For Emma Charlesworth, a treasured moment in their friendship took place at the WAY AGM in Bristol this year.
Emma Charlesworth says: ‘I was nominated for an award for my blog, I remember holding Emma’s hand, really needing her support. I couldn’t believe it when I’d won! A few hours earlier, we’d attended a talk and one of the speaker’s was particularly triggering for Emma, and I was the one holding her hand.
‘It’s a good metaphor for our friendship – we hold onto each other.’
But their friendship goes beyond the shared experiences of losing their husbands. Emma Gray says ‘The times we spend together are magic – full of tears, laughter, shots and dancing.
‘She is so open and honest, and I can be 100% my true self with her. She wears her heart on her sleeve. We are soul mates in a way – we found each other, and it just works.’

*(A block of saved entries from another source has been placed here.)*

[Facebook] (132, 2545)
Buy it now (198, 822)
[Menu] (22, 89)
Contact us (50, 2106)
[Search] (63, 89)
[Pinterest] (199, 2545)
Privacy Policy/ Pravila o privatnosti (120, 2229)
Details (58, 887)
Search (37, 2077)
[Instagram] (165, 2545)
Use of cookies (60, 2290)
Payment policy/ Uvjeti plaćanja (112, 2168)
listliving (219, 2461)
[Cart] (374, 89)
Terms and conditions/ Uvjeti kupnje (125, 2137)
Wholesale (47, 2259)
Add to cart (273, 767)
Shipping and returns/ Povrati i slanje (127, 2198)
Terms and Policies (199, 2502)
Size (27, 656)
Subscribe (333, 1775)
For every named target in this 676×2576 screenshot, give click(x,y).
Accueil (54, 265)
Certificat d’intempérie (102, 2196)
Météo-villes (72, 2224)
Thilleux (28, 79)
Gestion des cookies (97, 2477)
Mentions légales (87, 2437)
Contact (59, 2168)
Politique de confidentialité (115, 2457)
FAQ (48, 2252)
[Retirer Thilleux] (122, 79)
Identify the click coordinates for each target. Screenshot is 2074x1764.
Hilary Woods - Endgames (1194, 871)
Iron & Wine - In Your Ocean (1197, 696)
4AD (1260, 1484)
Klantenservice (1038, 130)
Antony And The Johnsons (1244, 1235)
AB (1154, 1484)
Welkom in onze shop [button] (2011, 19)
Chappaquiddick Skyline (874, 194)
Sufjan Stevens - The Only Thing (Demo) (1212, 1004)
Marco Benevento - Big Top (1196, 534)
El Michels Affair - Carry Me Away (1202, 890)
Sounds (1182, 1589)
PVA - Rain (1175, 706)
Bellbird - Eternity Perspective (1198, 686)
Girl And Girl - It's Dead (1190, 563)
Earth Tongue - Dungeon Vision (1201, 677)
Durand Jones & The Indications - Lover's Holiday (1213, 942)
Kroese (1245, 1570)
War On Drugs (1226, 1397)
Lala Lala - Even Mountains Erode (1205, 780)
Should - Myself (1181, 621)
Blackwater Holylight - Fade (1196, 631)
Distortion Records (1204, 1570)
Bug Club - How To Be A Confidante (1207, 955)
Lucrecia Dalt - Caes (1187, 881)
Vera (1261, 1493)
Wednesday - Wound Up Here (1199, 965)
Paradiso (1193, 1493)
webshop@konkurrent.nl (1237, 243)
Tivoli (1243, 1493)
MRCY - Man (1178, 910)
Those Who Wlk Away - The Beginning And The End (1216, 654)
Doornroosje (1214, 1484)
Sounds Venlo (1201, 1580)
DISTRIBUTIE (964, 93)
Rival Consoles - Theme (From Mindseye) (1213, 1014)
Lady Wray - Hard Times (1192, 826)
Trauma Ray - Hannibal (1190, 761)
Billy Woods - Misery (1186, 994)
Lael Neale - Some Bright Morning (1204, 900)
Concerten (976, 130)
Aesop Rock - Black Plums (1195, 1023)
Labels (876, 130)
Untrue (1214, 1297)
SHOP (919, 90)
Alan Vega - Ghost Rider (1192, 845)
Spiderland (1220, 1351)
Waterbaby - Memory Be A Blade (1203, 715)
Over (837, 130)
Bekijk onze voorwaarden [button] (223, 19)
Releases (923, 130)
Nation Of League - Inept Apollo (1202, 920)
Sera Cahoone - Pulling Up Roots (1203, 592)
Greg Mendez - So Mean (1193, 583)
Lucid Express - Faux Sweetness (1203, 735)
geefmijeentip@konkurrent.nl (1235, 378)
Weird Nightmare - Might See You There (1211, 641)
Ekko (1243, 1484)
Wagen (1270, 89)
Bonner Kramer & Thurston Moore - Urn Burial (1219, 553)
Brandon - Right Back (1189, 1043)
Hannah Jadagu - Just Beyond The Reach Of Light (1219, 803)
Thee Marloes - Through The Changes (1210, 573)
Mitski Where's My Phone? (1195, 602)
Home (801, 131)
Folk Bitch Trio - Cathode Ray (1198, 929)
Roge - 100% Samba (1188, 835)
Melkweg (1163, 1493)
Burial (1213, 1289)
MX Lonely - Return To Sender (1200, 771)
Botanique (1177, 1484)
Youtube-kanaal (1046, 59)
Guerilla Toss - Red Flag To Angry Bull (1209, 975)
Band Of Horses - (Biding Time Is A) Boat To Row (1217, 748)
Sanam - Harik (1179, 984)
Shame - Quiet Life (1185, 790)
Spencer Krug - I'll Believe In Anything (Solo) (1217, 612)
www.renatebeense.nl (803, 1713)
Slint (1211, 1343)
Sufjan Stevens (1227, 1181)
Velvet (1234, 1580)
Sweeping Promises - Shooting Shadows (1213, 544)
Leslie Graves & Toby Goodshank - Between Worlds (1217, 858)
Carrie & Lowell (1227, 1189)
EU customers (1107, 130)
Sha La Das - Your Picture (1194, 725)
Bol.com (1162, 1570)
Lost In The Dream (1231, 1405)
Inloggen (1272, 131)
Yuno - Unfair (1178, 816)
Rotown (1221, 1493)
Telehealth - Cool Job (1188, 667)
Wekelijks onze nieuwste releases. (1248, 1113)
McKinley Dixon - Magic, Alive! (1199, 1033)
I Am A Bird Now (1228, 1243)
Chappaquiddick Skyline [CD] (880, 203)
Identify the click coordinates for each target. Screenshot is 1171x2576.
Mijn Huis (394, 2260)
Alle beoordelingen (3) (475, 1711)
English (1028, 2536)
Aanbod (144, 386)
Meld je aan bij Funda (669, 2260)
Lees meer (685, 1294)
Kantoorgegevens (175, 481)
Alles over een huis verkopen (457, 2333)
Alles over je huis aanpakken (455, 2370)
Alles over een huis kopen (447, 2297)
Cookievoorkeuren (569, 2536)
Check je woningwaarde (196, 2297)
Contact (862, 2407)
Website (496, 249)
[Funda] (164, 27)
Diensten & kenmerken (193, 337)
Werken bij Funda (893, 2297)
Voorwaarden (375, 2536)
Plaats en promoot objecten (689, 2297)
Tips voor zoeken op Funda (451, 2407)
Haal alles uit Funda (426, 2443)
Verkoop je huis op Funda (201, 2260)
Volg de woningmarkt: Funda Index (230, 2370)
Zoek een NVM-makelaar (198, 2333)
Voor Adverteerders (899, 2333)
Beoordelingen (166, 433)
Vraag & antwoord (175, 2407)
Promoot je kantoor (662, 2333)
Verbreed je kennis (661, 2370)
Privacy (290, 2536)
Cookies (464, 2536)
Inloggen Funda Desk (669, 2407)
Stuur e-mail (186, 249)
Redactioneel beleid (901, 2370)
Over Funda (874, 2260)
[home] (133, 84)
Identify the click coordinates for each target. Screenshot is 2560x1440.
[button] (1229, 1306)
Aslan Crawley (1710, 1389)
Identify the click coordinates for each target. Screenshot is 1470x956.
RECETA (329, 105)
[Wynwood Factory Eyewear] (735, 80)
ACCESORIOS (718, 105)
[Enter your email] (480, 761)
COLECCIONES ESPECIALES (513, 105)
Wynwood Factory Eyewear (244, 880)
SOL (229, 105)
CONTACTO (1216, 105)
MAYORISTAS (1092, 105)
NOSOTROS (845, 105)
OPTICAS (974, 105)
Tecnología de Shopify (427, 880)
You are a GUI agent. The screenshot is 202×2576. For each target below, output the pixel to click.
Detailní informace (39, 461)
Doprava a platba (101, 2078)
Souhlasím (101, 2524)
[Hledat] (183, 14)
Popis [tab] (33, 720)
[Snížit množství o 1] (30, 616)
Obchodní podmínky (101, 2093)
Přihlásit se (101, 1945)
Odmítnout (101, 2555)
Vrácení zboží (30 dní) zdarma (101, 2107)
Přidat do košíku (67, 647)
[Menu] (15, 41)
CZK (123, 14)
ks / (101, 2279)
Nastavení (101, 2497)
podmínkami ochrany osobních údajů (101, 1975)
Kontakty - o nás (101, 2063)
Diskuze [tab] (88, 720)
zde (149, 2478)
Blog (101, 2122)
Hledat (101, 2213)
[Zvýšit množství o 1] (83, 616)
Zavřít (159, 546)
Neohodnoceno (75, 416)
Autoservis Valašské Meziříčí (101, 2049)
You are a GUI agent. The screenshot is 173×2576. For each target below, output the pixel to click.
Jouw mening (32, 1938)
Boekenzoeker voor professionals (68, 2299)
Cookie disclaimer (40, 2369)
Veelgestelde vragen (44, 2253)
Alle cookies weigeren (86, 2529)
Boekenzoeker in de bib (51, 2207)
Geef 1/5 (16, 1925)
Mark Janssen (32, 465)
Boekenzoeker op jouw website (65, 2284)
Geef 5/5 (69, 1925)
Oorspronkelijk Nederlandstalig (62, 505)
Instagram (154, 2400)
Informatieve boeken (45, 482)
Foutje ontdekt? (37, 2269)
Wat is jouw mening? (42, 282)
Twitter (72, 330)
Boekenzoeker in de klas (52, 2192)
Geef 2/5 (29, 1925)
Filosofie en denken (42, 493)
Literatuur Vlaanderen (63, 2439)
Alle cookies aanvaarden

Emma Charlesworth says: ‘Emma is a bundle of energy, positivity and enthusiasm – she really does look for rainbows.
‘I don’t think she has a bad bone in her body, and she has a wicked sense of humour. If someone listened to our conversations, they’d think we were being so inappropriate!’
Emma Charlesworth adds: ‘We often say, we wish we’d never met – but we’re so glad we did.
‘I wish I could change what happened to us, but it’s very bittersweet, because I now can’t imagine my life without Emma.’